During its clandestine construction in Liverpool, it was known as “Number 290.” When it was finally unleashed as the CSS Alabama, the Confederate gunship triggered the last great military campaign of the Civil War; a maritime adventure unparalleled in our history; an infamous example of British political treachery; and the largest retribution settlement ever negotiated by an international tribunal: $15,500,000 in gold paid by Britain to the United States. This riveting true story of the Anglo-Confederate alliance that led to the creation of a Southern navy illuminates the dramatic and crucial global impact of the American Civil War.
Like most things in the War between the States, it started over cotton: Lincoln’s naval blockade prevented the South from exporting their prize commodity to England.

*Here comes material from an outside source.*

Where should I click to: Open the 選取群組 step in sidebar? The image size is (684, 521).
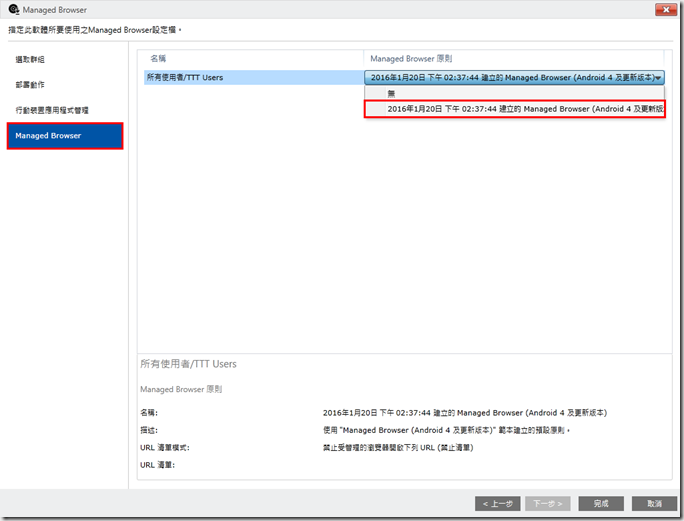point(30,60)
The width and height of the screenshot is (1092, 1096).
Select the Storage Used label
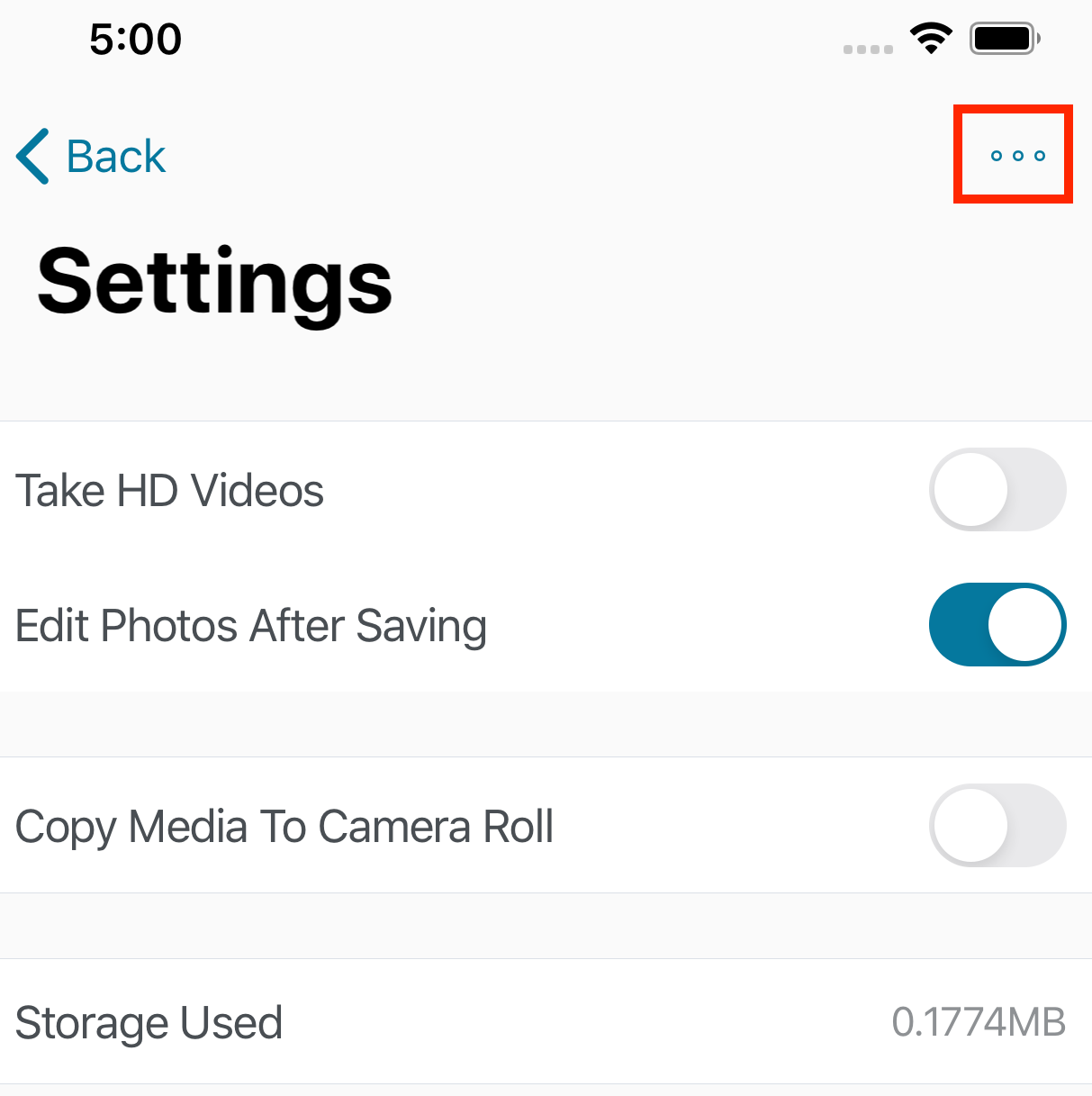[x=149, y=1023]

In response, the Confederacy came up with a unique plan to divert the North’s vessels and open the waterways–a plan that would mean covertly building a navy in Britain, a daring strategy that involved an unforgettable cast of colorful characters.
James Bulloch–Northerner by circumstance, Southerner by birth, he risked his life to enter England and build a fleet under the very noses of Northern spies; Lord John Russell–the British foreign secretary who was suspected of subverting his own legal system to allow the secret ships; Charles Francis Adams–son and grandson of presidents, who exhausted every avenue to stop the Confederate-British collusion; Raphael Semmes–the fanatically loyal Southern captain who disabled or destroyed sixty Northern ships before meeting his match near Cherbourg, France; and The Alabama–a wooden gunship that took to the sea named for a Southern state to wreak havoc on the Northern cause.
With The Rebel Raiders, naval historian James Tertius deKay brings to dazzling life an amazing, little known piece of history that is at once an important work of Civil War scholarship and a suspenseful tale of military strategy, international espionage, and a legal crisis whose outcome still affects the world.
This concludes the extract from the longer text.